Your instructions: From the first line to the last, give the data again exactly.

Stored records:
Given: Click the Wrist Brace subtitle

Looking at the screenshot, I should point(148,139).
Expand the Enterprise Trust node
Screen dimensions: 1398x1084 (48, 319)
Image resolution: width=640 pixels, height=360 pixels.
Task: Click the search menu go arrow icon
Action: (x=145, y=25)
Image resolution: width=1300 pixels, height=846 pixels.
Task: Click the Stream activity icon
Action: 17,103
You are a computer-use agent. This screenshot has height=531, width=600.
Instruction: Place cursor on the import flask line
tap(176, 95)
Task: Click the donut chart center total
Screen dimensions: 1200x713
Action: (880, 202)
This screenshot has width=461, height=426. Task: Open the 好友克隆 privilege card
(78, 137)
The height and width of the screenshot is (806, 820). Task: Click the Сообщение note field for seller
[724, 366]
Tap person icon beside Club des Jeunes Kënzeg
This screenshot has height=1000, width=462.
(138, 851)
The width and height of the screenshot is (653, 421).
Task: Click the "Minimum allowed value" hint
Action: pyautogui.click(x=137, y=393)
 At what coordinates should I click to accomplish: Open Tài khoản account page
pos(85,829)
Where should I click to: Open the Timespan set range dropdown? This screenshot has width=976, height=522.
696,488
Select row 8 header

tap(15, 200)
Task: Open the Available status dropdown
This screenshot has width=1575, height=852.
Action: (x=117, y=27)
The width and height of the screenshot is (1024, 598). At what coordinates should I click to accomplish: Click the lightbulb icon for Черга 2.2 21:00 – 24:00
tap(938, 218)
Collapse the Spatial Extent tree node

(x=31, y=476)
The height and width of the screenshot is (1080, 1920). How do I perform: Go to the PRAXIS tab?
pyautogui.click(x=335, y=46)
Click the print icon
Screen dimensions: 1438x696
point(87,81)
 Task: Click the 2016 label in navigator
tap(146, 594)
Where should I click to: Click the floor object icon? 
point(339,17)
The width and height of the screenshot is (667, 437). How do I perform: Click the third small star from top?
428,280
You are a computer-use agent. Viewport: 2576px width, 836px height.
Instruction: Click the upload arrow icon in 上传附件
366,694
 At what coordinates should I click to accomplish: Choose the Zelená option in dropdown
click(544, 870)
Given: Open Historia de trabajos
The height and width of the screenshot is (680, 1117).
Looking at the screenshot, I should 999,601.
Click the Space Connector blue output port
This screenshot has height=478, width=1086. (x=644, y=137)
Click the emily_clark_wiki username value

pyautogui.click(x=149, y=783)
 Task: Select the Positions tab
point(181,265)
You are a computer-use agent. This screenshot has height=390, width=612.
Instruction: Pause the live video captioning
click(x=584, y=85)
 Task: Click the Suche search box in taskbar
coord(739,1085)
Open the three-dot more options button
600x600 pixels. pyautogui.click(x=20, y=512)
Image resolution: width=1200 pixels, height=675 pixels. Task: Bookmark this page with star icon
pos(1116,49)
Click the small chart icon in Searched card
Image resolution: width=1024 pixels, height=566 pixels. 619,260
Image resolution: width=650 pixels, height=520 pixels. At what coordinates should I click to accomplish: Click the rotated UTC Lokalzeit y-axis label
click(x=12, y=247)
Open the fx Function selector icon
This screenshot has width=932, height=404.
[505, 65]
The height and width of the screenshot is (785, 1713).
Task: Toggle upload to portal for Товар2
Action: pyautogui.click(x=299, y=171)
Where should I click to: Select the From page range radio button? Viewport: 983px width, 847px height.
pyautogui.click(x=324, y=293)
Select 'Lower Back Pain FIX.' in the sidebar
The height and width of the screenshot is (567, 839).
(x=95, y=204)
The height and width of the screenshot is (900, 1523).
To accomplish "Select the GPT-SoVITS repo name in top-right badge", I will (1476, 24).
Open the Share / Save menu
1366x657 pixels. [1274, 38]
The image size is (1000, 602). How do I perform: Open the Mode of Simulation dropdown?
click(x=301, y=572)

Written answer:
Given: Click the Wrist Brace subtitle

Looking at the screenshot, I should point(148,139).
Expand the Enterprise Trust node
Screen dimensions: 1398x1084 (48, 319)
Image resolution: width=640 pixels, height=360 pixels.
Task: Click the search menu go arrow icon
Action: (x=145, y=25)
Image resolution: width=1300 pixels, height=846 pixels.
Task: Click the Stream activity icon
Action: 17,103
You are a computer-use agent. This screenshot has height=531, width=600.
Instruction: Place cursor on the import flask line
tap(176, 95)
Task: Click the donut chart center total
Screen dimensions: 1200x713
Action: (880, 202)
This screenshot has width=461, height=426. Task: Open the 好友克隆 privilege card
(78, 137)
The height and width of the screenshot is (806, 820). Task: Click the Сообщение note field for seller
[724, 366]
Tap person icon beside Club des Jeunes Kënzeg
This screenshot has height=1000, width=462.
(138, 851)
The width and height of the screenshot is (653, 421).
Task: Click the "Minimum allowed value" hint
Action: pyautogui.click(x=137, y=393)
 At what coordinates should I click to accomplish: Open Tài khoản account page
pos(85,829)
Where should I click to: Open the Timespan set range dropdown? This screenshot has width=976, height=522.
696,488
Select row 8 header

tap(15, 200)
Task: Open the Available status dropdown
This screenshot has width=1575, height=852.
Action: (x=117, y=27)
The width and height of the screenshot is (1024, 598). At what coordinates should I click to accomplish: Click the lightbulb icon for Черга 2.2 21:00 – 24:00
tap(938, 218)
Collapse the Spatial Extent tree node

(x=31, y=476)
The height and width of the screenshot is (1080, 1920). How do I perform: Go to the PRAXIS tab?
pyautogui.click(x=335, y=46)
Click the print icon
Screen dimensions: 1438x696
point(87,81)
 Task: Click the 2016 label in navigator
tap(146, 594)
Where should I click to: Click the floor object icon? 
point(339,17)
The width and height of the screenshot is (667, 437). How do I perform: Click the third small star from top?
428,280
You are a computer-use agent. Viewport: 2576px width, 836px height.
Instruction: Click the upload arrow icon in 上传附件
366,694
 At what coordinates should I click to accomplish: Choose the Zelená option in dropdown
click(544, 870)
Given: Open Historia de trabajos
The height and width of the screenshot is (680, 1117).
Looking at the screenshot, I should 999,601.
Click the Space Connector blue output port
This screenshot has height=478, width=1086. (x=644, y=137)
Click the emily_clark_wiki username value

pyautogui.click(x=149, y=783)
 Task: Select the Positions tab
point(181,265)
You are a computer-use agent. This screenshot has height=390, width=612.
Instruction: Pause the live video captioning
click(x=584, y=85)
 Task: Click the Suche search box in taskbar
coord(739,1085)
Open the three-dot more options button
600x600 pixels. pyautogui.click(x=20, y=512)
Image resolution: width=1200 pixels, height=675 pixels. Task: Bookmark this page with star icon
pos(1116,49)
Click the small chart icon in Searched card
Image resolution: width=1024 pixels, height=566 pixels. 619,260
Image resolution: width=650 pixels, height=520 pixels. At what coordinates should I click to accomplish: Click the rotated UTC Lokalzeit y-axis label
click(x=12, y=247)
Open the fx Function selector icon
This screenshot has width=932, height=404.
[505, 65]
The height and width of the screenshot is (785, 1713).
Task: Toggle upload to portal for Товар2
Action: pyautogui.click(x=299, y=171)
Where should I click to: Select the From page range radio button? Viewport: 983px width, 847px height.
pyautogui.click(x=324, y=293)
Select 'Lower Back Pain FIX.' in the sidebar
The height and width of the screenshot is (567, 839).
(x=95, y=204)
The height and width of the screenshot is (900, 1523).
To accomplish "Select the GPT-SoVITS repo name in top-right badge", I will (1476, 24).
Open the Share / Save menu
1366x657 pixels. [1274, 38]
The image size is (1000, 602). How do I perform: Open the Mode of Simulation dropdown?
click(x=301, y=572)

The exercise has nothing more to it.